Umami and Google Analytics are clearly two very different products. Umami has nowhere near the number of features that Google Analytics has, but, that’s kind of the point. It offers all of the essentials though: visitors, views, events, browsers, operating systems, device type, and location. You can drill-down by page or referrer. There’s a realtime event stream (across all your sites!).

Running multiple analytics tools in parallel is always useful to uncover any discrepancies. In general, the number of visitors/users is fairly consistent across both Umami and Google Analytics, although on my sites, I consistently see roughly 25% more visitors reported by Umami vs. Google Analytics. I’m guessing this is probably due to:

  • A certain number of visitors are blocking Google Analytics, using a browser that automatically blocks Google Analytics.
  • Umami might be double counting some users, since Umami doesn’t use cookies to track users across browser sessions or different devices.
  • Google Analytics might be slightly better at filtering bad/bot traffic (although I think this is the least significant).

Example 1: BrowserFrame

Over a 2 week period, for one of my sites BrowserFrame, Umami reported roughly 25% more visitors and 20% more page views than Google Analytics. BrowserFrame actually gets most of it’s traffic from China, which I figured would be blocking Google Analytics, but that doesn’t really seem to be the case.

umami umami

Example 2: AwardFares

I wrote this blog post as I was adding Umami to another one of my sites, AwardFares (hence the short comparison period). Again, Umami reported roughly 25% more visitors than Google Analytics.

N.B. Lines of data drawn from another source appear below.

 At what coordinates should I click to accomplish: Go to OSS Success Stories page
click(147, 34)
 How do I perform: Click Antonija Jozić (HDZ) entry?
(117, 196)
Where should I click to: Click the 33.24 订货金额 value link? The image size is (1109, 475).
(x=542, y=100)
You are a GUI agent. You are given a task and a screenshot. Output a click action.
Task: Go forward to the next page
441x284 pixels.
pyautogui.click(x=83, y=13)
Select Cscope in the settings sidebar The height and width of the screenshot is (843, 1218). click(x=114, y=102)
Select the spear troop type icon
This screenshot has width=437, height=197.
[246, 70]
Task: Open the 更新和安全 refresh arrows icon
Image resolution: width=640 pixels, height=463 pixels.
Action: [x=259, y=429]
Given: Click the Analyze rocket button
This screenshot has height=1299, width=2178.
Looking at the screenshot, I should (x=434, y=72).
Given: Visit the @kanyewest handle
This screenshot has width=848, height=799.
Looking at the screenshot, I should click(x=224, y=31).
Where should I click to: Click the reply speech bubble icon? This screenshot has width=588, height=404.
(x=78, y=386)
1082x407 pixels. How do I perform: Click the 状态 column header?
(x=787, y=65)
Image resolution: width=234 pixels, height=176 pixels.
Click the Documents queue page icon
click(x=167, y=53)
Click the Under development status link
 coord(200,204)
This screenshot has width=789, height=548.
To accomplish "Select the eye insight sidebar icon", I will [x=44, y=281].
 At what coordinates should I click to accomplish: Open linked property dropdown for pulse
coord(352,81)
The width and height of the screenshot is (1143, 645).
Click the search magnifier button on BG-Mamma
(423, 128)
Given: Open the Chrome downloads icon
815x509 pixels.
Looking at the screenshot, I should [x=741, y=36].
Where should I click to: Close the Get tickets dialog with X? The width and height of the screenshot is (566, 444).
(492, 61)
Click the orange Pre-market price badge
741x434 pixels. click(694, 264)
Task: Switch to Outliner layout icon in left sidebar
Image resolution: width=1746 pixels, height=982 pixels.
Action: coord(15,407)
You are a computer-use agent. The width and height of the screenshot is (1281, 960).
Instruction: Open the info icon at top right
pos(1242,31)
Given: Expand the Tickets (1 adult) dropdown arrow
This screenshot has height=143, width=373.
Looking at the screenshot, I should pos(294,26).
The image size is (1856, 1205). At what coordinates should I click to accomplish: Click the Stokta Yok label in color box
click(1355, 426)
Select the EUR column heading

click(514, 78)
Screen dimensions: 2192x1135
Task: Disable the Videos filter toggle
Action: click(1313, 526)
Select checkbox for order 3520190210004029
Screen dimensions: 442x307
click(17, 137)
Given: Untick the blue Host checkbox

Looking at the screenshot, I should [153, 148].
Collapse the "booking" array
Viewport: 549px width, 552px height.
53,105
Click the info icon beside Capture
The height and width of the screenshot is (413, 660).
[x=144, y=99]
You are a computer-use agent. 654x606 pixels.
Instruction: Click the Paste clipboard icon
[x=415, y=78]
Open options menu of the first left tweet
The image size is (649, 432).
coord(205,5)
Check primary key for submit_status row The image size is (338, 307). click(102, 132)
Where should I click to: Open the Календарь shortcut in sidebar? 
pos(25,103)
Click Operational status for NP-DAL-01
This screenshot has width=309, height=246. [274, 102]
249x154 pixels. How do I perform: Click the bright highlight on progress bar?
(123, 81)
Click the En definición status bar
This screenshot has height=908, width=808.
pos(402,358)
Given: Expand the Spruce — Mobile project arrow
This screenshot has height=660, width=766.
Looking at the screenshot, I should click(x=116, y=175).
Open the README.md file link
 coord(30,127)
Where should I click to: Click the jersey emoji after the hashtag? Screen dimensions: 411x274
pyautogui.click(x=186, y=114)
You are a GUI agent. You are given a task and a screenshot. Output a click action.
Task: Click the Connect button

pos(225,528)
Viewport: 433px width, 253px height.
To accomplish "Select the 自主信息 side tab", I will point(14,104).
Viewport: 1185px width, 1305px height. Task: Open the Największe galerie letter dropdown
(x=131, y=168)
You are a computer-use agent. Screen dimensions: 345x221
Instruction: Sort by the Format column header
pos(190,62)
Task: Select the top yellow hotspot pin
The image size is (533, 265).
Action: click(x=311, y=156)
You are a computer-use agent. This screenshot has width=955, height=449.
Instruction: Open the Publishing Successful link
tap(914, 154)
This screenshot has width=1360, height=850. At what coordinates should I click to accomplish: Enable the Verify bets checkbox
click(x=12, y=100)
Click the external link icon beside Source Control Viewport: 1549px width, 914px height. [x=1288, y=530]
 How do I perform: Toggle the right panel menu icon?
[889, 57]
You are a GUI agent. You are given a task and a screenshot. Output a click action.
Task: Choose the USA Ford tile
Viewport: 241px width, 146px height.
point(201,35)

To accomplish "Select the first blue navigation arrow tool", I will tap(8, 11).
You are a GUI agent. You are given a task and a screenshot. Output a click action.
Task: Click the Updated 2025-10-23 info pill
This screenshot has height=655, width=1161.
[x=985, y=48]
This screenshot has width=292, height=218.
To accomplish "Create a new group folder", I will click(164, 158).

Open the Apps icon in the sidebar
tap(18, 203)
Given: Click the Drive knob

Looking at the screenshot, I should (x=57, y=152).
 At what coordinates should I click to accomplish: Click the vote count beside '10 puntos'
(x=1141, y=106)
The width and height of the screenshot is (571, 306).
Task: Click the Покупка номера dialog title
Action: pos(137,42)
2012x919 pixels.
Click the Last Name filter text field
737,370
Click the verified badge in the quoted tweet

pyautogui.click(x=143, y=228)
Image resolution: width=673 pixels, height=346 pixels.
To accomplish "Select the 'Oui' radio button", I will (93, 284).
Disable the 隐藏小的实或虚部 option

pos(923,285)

However, the large discrepancy in page views is most likely due to the fact that this site uses dynamically updated page URLs in some places (which umami seems to count, but Google Analytics does not).

umami umami

There’s clearly one exception though, namely, Hacker News traffic. Last month, my blog (which normally barely gets any traffic) reached the front page, and the discrepancy here was much larger, Umami reported roughly double the traffic compared to Google Analytics.

umami umami

I guess this makes sense, a tech-savvy audience is more likely to be running an ad/tracking blocker. The moral of the story is, understand your audience.

Final thoughts

I think Umami is a great compliment to other analytics tools, and I could even see myself switching over to it completely and removing Google Analytics in the future.

For me the main benefit with Umami is simplicity. It’s easy to setup, it has all the features I need, and the analytics seems relatively accurate. Whereas, Google Analytics has become a tool that I dread having to login to…

On the other hand, as a free, open-source project, you never know what will happen in the future. At least for now the project is actively maintained, and I hope it keeps going for the foreseeable future!